### Directive
Arrange the lines of the records below as a JSON list of strings, with one string for each line and blank lines omitted. Leave the pictures out.

### Records for finding items on the display
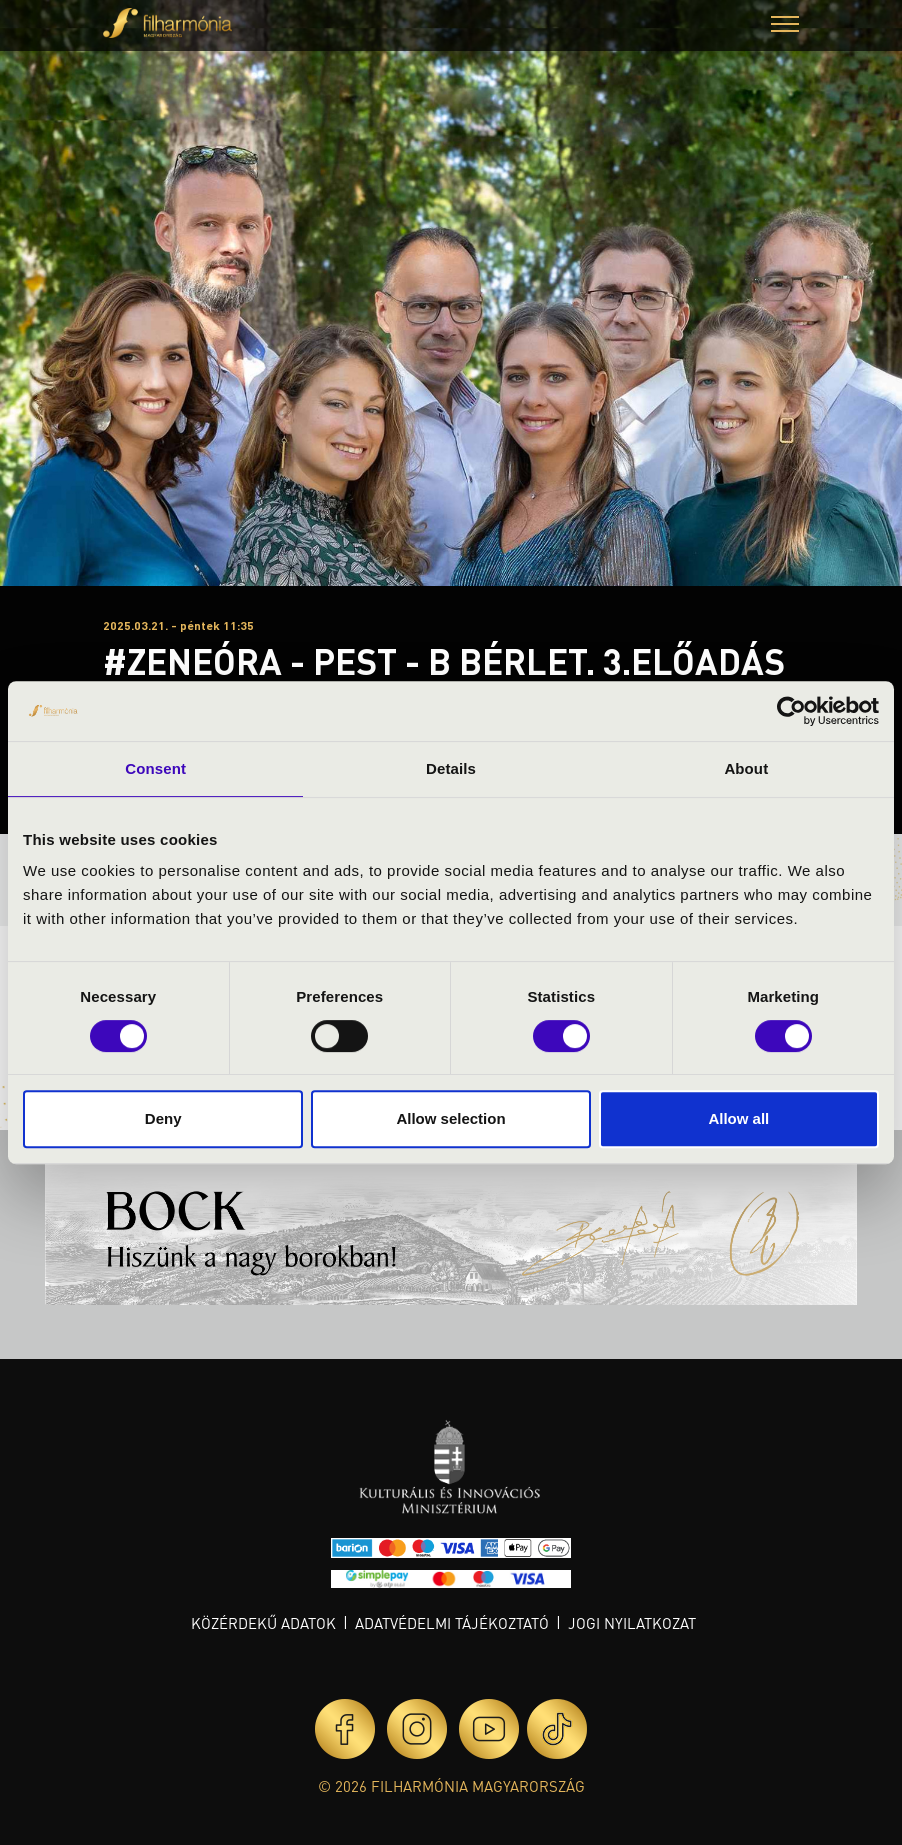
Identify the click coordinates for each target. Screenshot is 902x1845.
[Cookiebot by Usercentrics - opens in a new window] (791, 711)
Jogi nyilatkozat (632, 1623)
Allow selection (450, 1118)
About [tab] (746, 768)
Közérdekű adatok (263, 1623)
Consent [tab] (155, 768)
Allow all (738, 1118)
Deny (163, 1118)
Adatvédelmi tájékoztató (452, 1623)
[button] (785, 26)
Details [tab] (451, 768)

### Written answer
[
  "Identify the click coordinates for each target. Screenshot is 902x1845.",
  "[Cookiebot by Usercentrics - opens in a new window] (791, 711)",
  "Jogi nyilatkozat (632, 1623)",
  "Allow selection (450, 1118)",
  "About [tab] (746, 768)",
  "Közérdekű adatok (263, 1623)",
  "Consent [tab] (155, 768)",
  "Allow all (738, 1118)",
  "Deny (163, 1118)",
  "Adatvédelmi tájékoztató (452, 1623)",
  "[button] (785, 26)",
  "Details [tab] (451, 768)"
]